● Passage
━━━━━━

During the early months of World War II, and after initial processing, many internees were sent to the prison in Stringtown, Oklahoma, which was operated by the US Army. The prison started accepting internees on March 30, 1942 and was located four miles north of Stringtown, on the west side of highway 69. The camp was previously a sub-prison, established in 1933, to relieve overcrowding at the Oklahoma State Penitentiary. Stringtown had a capacity of 500 and held primarily German internees, but some Italians and Japanese were also held there. (See map) The internees were divided into 3 companies with an officer, NCO and company clerk assigned to each company. The camp commander ran the camp pursuant to strict rules which provided that under some circumstances, such as attempted escape, internees were to be shot.
Although the environment at Stringtown was described as bleak, most internees made the best of it by keeping the living quarters (former inmate cells and added barracks), as clean as possible and engaging in meaningful hobbies. Also, internees were responsible for preparing their own food. Guards and administrators reported that the meals for the internees were much better tasting than the food they received.
There was a small, vocal Nazi element at Stringtown, estimated to be less than 3% of the general population. This element had an unsettling effect on the atmosphere of the camp, especially for the few German Jews who were interned there. Two German internees died at the camp and are buried at Ft. Reno.
The “permanent” status of Stringtown turned out to be short lived because it was closed in June of 1943. By then most Stringtown internees had been transferred to camps run by U.S. Border Patrol personnel under the jurisdiction of the Department of Justice. For the remainder of World War II, Stringtown housed German POWs. The site now contains the Mack Alford Correctional Center, a medium security prison.

━━━━━━

Stored data
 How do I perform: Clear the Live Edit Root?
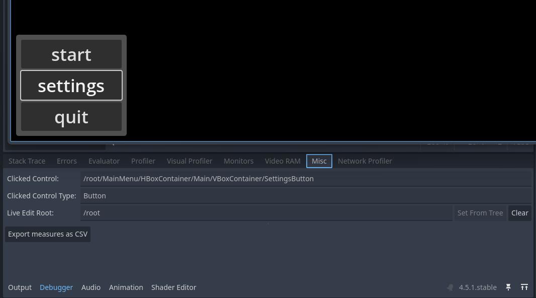pos(519,213)
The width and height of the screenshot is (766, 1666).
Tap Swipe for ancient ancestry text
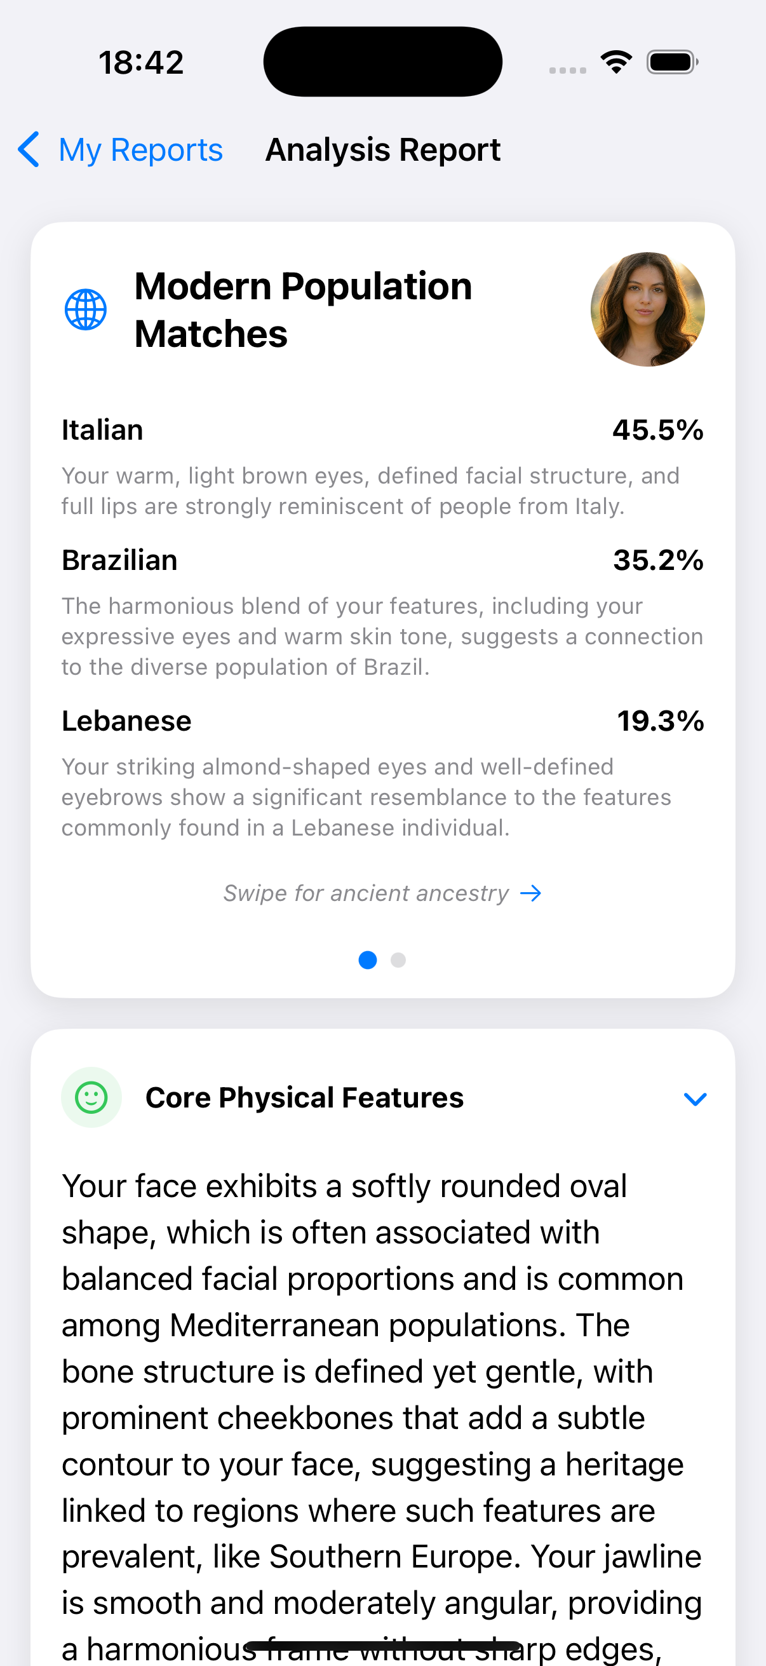(x=366, y=893)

━━━━━━

● What the exercise asks
Render this sentence from the Stringtown passage in Spanish: "For the remainder of World War II, Stringtown housed German POWs." Work from the Stringtown passage alone and set the data aside.

● Final answer
Durante el resto de la Segunda Guerra Mundial, Stringtown albergó a prisioneros de guerra alemanes.